2 The importance of the data reduction

Although we are looking for improvement solutions that directly attack the data reduction technique performed at the edge layer of the IoT technology, it is important to present the state-of-the-art and development trends of it. First, in this section, we present an interesting survey comparison in Table 1 highlighting some observations of the researches when dealing with the data reduction approach. Next, we present and discuss research studies that employ data reduction in specific contexts as part of its solution. In such a case, these studies are not focused directly on improving the data reduction technique field, instead, they focus on different contextualized research fields areas (e.g., data analysis, data management, network traffic reduction, power consumption, etc). However, the importance of presenting such studies enforces the need to keep improving data reduction techniques, which are used as a preprocessing tool in a wide variety of domains.

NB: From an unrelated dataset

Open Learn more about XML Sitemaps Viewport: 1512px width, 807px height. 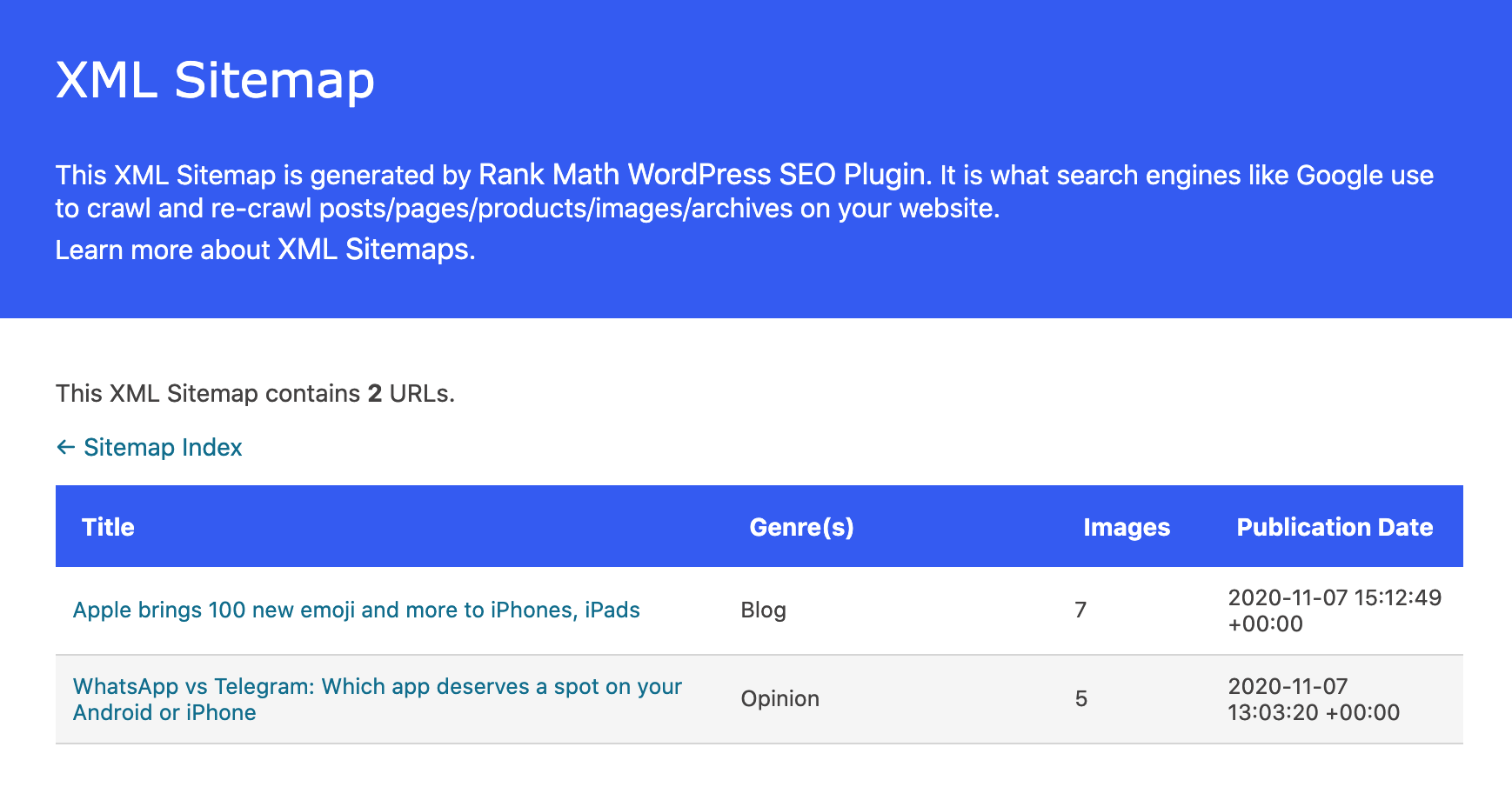pos(373,250)
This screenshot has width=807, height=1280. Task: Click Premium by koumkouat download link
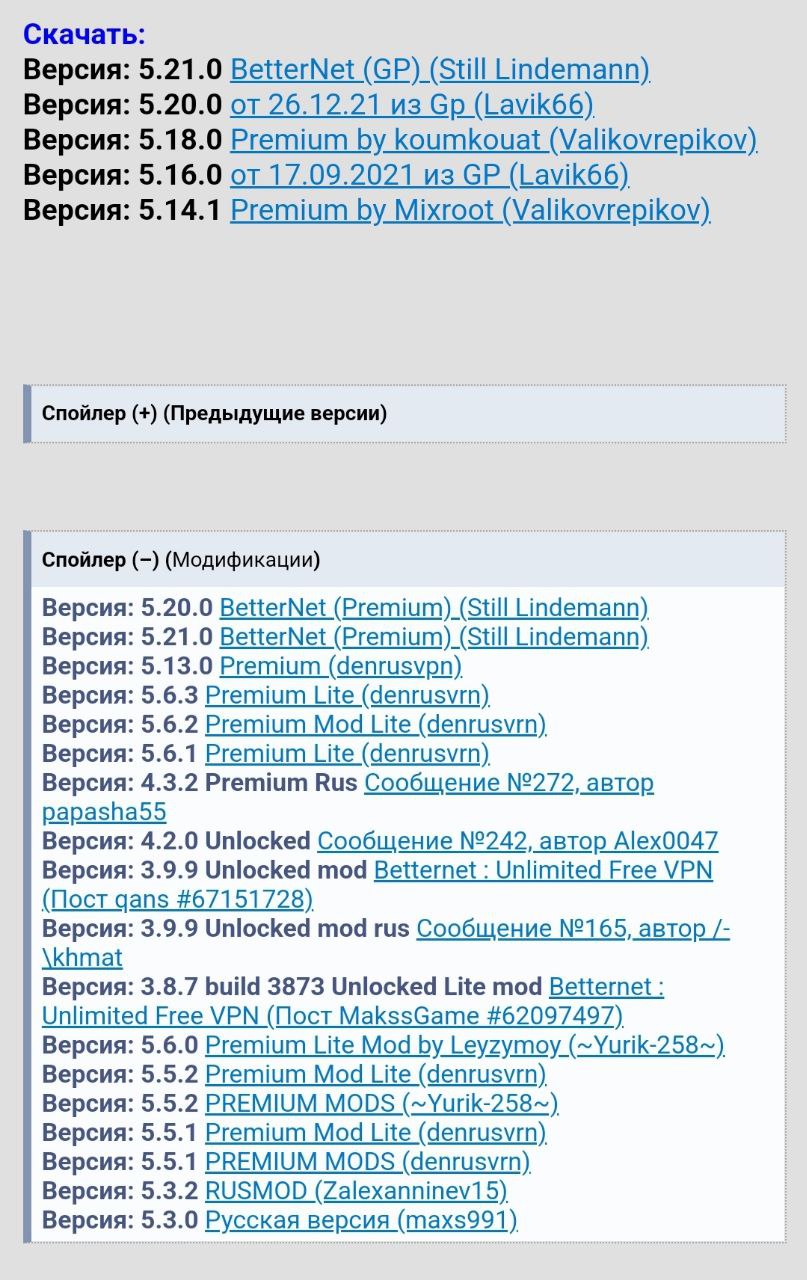pos(493,140)
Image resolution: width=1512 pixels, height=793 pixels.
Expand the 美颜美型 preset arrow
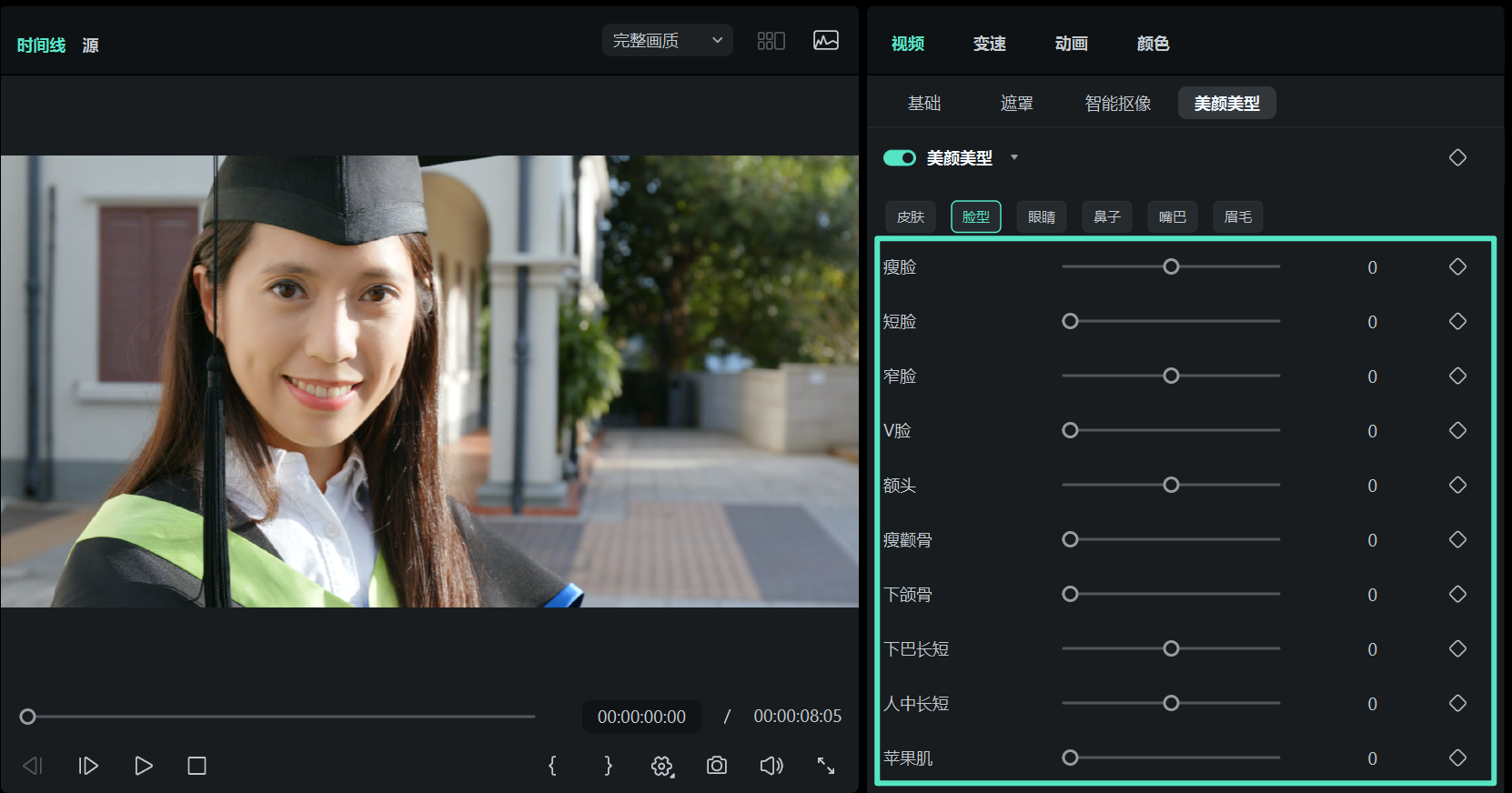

Our systematic mapping of the literature is needed because it condenses the researchers that implement the data reduction solutions at the edge layer of IoT systems as the first goal of the study. To the best of our knowledge, there is no research in this specific area that evaluates data reduction methods in IoT systems considering the edge layer. We present now the majority of observations about interesting research survey studies found in the literature, which consider perspectives regarding the data reduction technique. These published surveys are presented in Table 1. An interesting observation regarding all studies, except ours, is that they do not were built considering an auditable and consolidated systematic guideline. The usage of this approach contributes to the quality of the study, proposing to the readers the possibility to verify and check the presented results.

Table 1 Data reduction surveys comparison

On one hand, some authors discussed the usage of data reduction in the context of Big data paradigm. Researchers in [6] reviewed the complexity of big data and the need to implement data reduction methods in such context. They also presented a taxonomy of the big data reduction methods including dimension reduction, data compression, Machine Learning (ML), and data mining. Authors in [7] discussed the preprocessing data workflow also in the context of big data. They presented discussions regarding the four phases of data preprocessing (e.g., cleansing, integration, reduction, and transformation)

On the other hand, some surveys focus on the Wireless Sensor Networks (WSN) technology. The work [12] reviewed the specific data aggregation technique in IoT sensor networks. More specifically, they presented many data aggregation techniques and protocols of the WSN IoT category. Authors in [13] discussed the different data aggregation methods and protocols implemented in WSN in a non-systematic survey methodology.

Finally, all the other authors considered the IoT technology to present their survey. In [9] the specific technique of anomaly detection in the IoT context is discussed. They discussed the challenges when applying such a technique to IoT stream data. Authors in [8] refer to the Industrial Internet of Things (IIoT). This category has different and distinct properties and requirements compared to the traditional IoT. In such context, it is focused on be benefices of the IoT to improve productivity, efficiency, safety, and industrial intelligence. Researchers in [10] discussed the data fusion techniques in the IoT context without using a systematic methodology to discuss the studies, though. The focus was on the different IoT application domains, presenting special attention to security and privacy. The authors [11] focused on the usage of edge computing to support smart city development. They review the state-of-the-art literature of the edge computing application in smart cities, proposing a taxonomy to classify such context. The study [14] focused on IoT data preprocessing, discussing the four data preprocessing techniques, which includes data reduction. In our case, a SLM focused on data reduction solutions where the reduction concept is the first goal of the studies and is applied specifically at the edge layer of IoT systems.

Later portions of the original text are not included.